En Corse, où j’ai grandi, on la mange souvent tranchée finement à l’apéro. Mais en Italie, les pâtes à la boutargue (râpée ou en lamelle), c’est le grand classique . Il y a aussi d’autres recettes sympas : en salade (lamelle de boutargue, roquette/mâche, pignon, mozarella par ex.), avec des œufs brouillés, ou râpée sur des œufs a la coque avec un brin de persil sur le dessus ! Sinon, c’est un ingrédient magique pour les sauces : ça donne goût et structure ; par ex. sauce beurre/crème pour mettre sur des raviolis aux crevettes (faits maison évidemment) ou sur un filet de poisson ou une tranche d’espadon. Dans ce dernier cas je fais aussi infuser des graines de fenouil dans la crème qui bout….. Merci et bon appétit.

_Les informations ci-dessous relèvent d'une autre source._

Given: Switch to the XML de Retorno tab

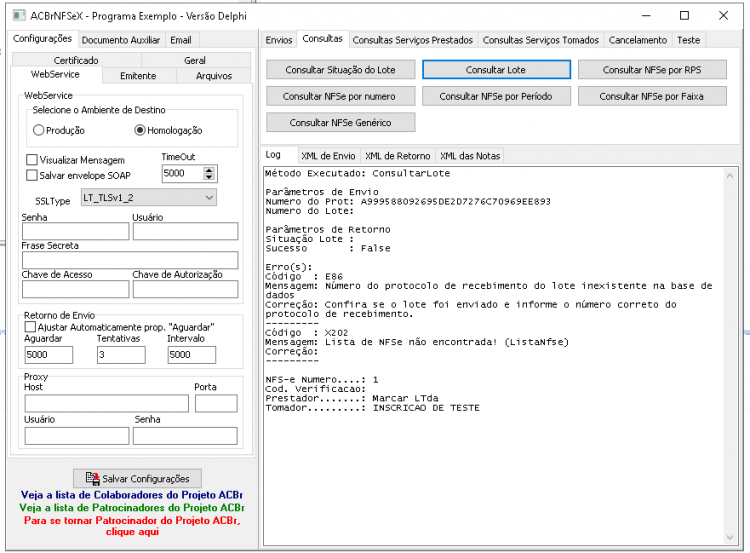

J’ai oublié de dire qu’il y a la boutargue fumée et la nature. Les puristes ou ceux qui aiment les goûts prononcés de poisson préfèrent la nature. La fumée a ses adeptes mais ça cache un peu trop le vrai goût de boutargue et développe parfois une petite amertume qui, lorsqu’elle est mangée à l’apéro peut rendre un vin blanc horrible à boire  alors qu’il sera délicieux sur de la boutargue nature.  Mieux vaut opter pour le pastis avec la boutargue fumée.